Correspondence should be addressed to Xing Cai; on.alumis@acgnix

Received 26 September 2018; Revised 14 January 2019; Accepted 27 January 2019; Published 3 March 2019

Academic Editor: Manuel E. Acacio Sanchez

Copyright © 2019 Jérémie Lagravière et al. This is an open access article distributed under the Creative Commons Attribution License, which permits unrestricted use, distribution, and reproduction in any medium, provided the original work is properly cited.

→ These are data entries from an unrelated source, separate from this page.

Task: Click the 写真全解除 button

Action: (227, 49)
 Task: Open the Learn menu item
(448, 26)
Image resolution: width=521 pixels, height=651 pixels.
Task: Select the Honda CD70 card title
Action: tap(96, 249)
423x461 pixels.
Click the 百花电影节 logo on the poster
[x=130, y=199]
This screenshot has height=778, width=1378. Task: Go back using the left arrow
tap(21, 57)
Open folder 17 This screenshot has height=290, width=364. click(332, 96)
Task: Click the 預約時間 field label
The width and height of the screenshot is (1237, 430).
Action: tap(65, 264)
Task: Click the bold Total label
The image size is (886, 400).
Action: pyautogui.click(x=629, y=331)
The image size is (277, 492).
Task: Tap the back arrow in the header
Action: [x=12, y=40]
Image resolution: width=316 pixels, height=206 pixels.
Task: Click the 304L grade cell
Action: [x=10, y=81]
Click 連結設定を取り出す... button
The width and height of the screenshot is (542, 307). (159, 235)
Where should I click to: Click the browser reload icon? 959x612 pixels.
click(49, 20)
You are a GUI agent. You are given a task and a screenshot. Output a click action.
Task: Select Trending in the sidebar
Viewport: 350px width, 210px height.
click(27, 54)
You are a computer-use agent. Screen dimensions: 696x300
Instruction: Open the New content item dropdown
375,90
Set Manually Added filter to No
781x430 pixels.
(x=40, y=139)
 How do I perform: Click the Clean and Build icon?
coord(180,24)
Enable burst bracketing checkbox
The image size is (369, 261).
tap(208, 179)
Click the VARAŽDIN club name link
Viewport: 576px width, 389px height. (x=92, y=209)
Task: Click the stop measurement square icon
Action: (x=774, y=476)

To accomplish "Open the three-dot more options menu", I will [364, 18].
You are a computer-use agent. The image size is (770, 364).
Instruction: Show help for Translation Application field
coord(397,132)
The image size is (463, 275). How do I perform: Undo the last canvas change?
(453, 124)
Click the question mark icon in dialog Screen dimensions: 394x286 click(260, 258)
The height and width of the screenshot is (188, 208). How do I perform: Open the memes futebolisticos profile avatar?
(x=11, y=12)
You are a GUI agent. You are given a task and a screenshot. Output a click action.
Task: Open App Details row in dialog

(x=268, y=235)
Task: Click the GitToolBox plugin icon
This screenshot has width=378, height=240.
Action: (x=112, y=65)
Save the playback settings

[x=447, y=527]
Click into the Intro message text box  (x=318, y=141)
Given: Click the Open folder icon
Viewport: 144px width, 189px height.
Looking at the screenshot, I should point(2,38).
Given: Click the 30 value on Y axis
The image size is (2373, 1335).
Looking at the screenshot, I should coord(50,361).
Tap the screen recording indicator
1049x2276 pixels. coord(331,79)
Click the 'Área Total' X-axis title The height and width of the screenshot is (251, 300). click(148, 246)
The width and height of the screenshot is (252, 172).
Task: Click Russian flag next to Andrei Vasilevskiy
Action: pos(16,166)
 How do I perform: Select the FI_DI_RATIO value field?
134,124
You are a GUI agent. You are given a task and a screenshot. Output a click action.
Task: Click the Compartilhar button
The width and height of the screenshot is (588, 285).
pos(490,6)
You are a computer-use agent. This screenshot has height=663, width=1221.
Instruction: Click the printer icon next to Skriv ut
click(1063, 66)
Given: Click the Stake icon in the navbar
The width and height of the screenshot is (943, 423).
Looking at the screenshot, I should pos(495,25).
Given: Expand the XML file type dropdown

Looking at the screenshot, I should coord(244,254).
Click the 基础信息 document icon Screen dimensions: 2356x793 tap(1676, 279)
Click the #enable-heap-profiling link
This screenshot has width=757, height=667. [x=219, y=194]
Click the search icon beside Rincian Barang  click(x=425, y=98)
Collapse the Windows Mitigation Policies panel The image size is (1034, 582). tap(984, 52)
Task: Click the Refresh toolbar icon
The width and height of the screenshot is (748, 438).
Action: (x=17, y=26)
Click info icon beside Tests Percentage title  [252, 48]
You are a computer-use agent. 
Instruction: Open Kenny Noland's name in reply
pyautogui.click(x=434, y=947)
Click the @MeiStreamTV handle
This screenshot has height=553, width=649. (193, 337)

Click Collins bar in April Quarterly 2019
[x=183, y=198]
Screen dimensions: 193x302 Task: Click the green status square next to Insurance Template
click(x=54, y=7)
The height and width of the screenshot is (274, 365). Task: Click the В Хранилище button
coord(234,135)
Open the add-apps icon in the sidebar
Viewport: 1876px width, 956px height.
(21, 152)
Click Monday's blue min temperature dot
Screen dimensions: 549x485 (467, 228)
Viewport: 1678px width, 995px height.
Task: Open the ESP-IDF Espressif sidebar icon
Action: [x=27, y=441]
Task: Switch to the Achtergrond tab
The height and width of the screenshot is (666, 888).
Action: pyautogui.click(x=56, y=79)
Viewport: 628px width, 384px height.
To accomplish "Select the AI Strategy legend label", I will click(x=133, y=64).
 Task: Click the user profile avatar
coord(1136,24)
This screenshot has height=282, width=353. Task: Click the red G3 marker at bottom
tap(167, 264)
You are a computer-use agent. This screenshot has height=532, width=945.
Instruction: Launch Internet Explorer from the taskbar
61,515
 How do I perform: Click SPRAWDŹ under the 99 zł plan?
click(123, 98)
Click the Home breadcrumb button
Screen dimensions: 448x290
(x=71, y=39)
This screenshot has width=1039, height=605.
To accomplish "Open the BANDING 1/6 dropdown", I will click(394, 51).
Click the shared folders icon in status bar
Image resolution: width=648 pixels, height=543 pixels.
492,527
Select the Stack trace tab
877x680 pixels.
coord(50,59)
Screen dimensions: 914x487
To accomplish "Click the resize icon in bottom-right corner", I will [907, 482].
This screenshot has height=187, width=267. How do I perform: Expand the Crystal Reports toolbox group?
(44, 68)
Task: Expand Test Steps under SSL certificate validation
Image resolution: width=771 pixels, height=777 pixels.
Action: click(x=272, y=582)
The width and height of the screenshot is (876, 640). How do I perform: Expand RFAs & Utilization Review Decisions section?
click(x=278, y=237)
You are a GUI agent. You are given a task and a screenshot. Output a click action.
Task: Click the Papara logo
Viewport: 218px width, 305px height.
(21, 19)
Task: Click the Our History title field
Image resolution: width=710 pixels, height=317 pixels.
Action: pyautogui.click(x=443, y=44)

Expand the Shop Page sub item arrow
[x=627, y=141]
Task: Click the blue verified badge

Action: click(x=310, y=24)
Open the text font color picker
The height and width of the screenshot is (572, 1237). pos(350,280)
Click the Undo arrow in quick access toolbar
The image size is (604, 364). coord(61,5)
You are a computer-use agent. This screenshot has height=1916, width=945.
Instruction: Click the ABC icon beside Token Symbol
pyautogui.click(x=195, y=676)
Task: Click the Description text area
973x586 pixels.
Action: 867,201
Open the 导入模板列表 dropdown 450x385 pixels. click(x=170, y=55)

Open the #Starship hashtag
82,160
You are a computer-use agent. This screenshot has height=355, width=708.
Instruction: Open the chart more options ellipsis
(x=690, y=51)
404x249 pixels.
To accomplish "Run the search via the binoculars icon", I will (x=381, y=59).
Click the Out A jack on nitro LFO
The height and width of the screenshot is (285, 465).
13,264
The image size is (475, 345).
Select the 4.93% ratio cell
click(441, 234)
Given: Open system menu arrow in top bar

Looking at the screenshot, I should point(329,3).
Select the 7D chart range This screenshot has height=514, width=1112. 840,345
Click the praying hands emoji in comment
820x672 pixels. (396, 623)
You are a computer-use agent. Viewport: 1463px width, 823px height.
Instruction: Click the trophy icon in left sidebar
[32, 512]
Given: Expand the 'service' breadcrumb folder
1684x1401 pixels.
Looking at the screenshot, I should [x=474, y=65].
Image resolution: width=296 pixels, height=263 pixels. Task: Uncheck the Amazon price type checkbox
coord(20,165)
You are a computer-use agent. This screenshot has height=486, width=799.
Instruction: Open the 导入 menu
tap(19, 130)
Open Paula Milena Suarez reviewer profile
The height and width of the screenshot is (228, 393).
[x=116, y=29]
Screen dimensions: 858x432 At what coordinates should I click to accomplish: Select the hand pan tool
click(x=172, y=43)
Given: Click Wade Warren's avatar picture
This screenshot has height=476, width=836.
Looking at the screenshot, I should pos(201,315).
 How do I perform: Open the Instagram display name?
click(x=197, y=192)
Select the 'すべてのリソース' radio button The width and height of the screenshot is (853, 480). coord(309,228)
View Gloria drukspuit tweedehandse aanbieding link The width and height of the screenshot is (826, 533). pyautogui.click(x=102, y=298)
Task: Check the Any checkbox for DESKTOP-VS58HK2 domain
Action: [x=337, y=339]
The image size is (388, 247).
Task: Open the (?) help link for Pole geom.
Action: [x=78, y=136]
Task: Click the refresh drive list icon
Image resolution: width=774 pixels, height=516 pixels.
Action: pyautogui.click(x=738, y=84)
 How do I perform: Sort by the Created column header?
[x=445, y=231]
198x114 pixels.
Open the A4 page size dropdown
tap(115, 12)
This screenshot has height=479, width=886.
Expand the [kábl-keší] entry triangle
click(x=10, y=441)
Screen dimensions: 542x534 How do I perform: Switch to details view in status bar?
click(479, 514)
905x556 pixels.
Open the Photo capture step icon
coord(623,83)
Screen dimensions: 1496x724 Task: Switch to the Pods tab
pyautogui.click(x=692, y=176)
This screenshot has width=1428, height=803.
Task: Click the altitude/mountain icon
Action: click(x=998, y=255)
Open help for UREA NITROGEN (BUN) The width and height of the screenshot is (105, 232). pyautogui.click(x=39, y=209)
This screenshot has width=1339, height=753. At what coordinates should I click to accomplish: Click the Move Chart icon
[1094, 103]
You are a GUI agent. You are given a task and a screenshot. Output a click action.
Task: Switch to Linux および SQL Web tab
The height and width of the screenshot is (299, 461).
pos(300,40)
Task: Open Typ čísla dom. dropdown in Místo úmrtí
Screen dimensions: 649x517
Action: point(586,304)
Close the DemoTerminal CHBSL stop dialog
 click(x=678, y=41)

The Unified Parallel C (UPC) programming language offers parallelism via logically partitioned shared memory, which typically spans physically disjoint memory subsystems. One convenient feature of UPC is its ability to automatically execute between-thread data movement, such that the entire content of a shared data array appears to be freely accessible by all the threads. The programmer friendliness, however, can come at the cost of substantial performance penalties. This is especially true when indirectly indexing the elements of a shared array, for which the induced between-thread data communication can be irregular and have a fine-grained pattern. In this paper, we study performance enhancement strategies specifically targeting such fine-grained irregular communication in UPC. Starting from explicit thread privatization, continuing with block-wise communication, and arriving at message condensing and consolidation, we obtained considerable performance improvement of UPC programs that originally require fine-grained irregular communication. Besides the performance enhancement strategies, the main contribution of the present paper is to propose performance models for the different scenarios, in the form of quantifiable formulas that hinge on the actual volumes of various data movements plus a small number of easily obtainable hardware characteristic parameters. These performance models help to verify the enhancements obtained, while also providing insightful predictions of similar parallel implementations, not limited to UPC, that also involve between-thread or between-process irregular communication. As a further validation, we also apply our performance modeling methodology and hardware characteristic parameters to an existing UPC code for solving a 2D heat equation on a uniform mesh.